Radio emissions from objects billions of light years away are being used in an effort to record — in fractions of an inch — the kind of warping of the California landscape that is believed to precede major earthquakes.

It is hoped that the emissions, from the most distant objects known, called quasars, will provide a method of earthquake prediction not available from other measurements, which reveal only changes in horizontal distance between landmarks.

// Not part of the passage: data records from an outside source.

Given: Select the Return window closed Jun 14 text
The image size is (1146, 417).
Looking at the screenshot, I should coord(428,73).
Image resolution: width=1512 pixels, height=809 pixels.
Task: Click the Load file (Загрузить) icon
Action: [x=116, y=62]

About 20 quasars are being used as “benchmarks in the sky” to watch for changes in the locations of benchmarks

in the earthquake-prone terrain of California. It is now widely believed that a swelling of the landscape occurs before major quakes. Qusars are being used because, in view of their extreme distance from earth, their positions relative to one another within the framework of the sky remain unchanged. Closer sources of radio emission tend to move in that respect. While the nature of quasars is uncertain, many suspect they are the cores of great star systems or galaxies “burning'’ so brilliant, both in terms of light and radio waves, that they can be observed billions of light years away. That is, their light has required billions of years to reach the earth. While the quasar emissions are irregular, the relative arrival times of any particular wave front at two widely spaced antennas can be determined by a method known as interferometry. To this end, extremely precise time recordings are essential and the California measurements depend on clocks accurate to one ten-billionth of a second.

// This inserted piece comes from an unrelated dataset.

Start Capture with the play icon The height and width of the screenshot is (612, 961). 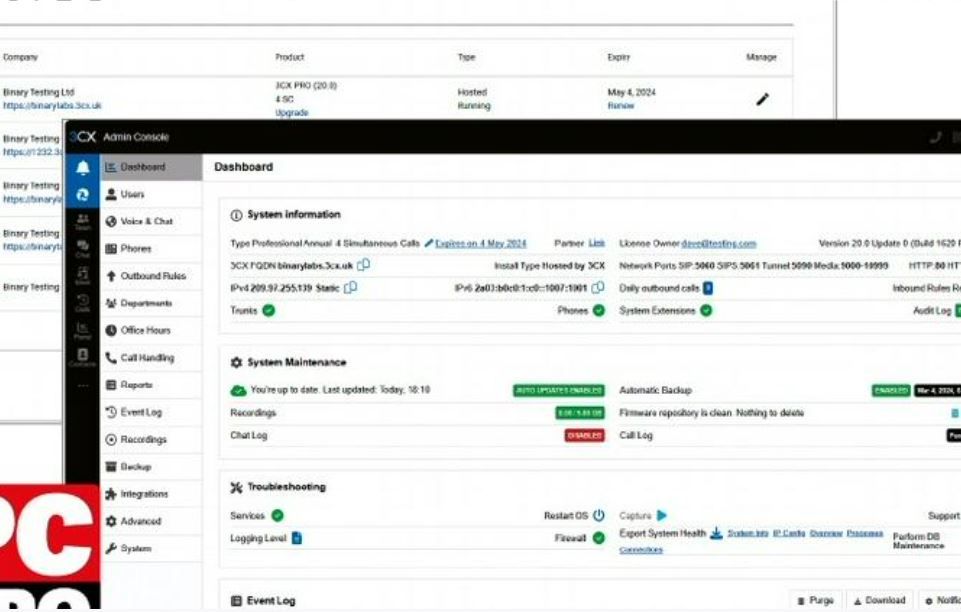pos(662,515)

It is as though the random radio signals from a quasar were the sounds of a distant gunfight and the arrival times of each’ gunshot were being monitored at two antennas. The lag in the arrival time at one antenna, relative to the other one, would indicate how much farther away it was from the gunfight.

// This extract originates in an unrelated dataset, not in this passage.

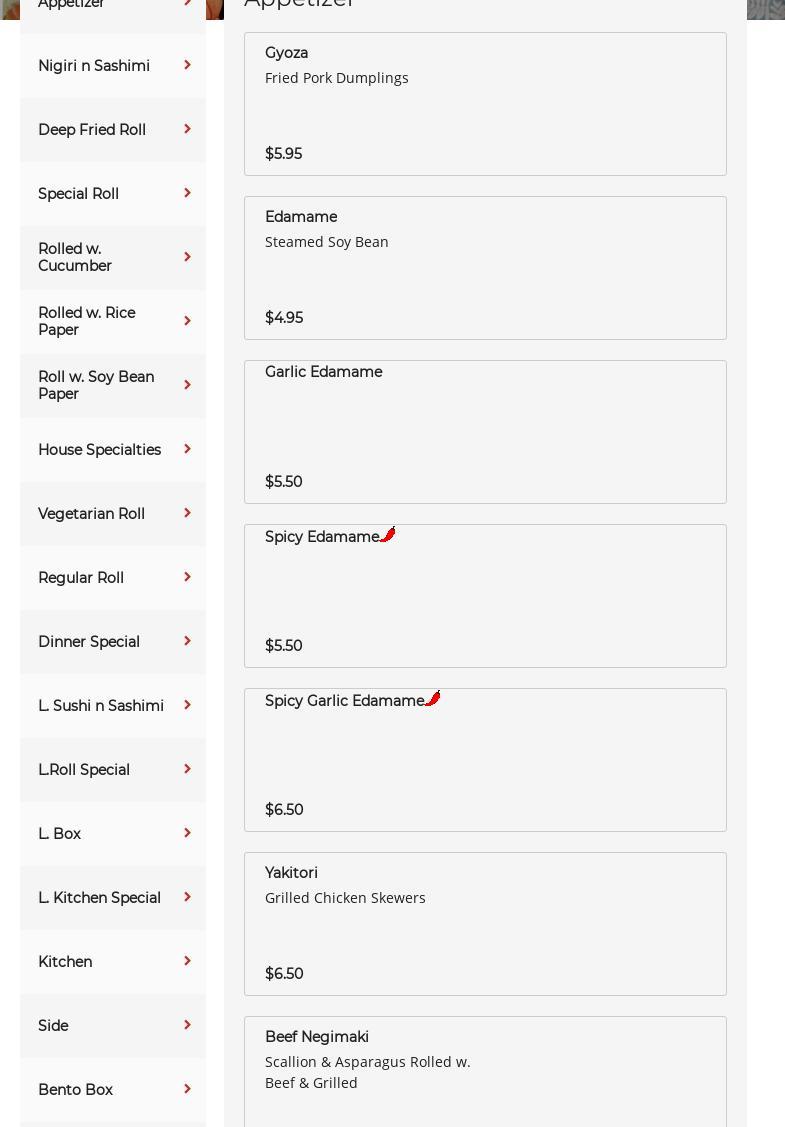Go to the Bento Box category
785x1127 pixels.
[x=75, y=1090]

If, then, a warping of the landscape altered this time lag. the change could be taken as indicative of an impending quake.

A number of quasars in different parts of the sky are being used to develop threedimensional data on the benchmark locations. One of the antennas, 30ft in diameter, is movable and is being shifted to a variety of sites.

In this way, measurements can be made across the various faults where earth movements have produced damaging earthquakes in southern California. The most devastating is the San Andreas Fault. According to Peter F.

MacDoran, who is leading the project at the Jet Propulsion Laboratory in Pasadena, California, the fault will be spanned by several observation baselines. It was on that fault, at Fort Tejon north of Los Angeles, that the worst earthquake ever reported in the West Coast of the United States occurred, in 1857.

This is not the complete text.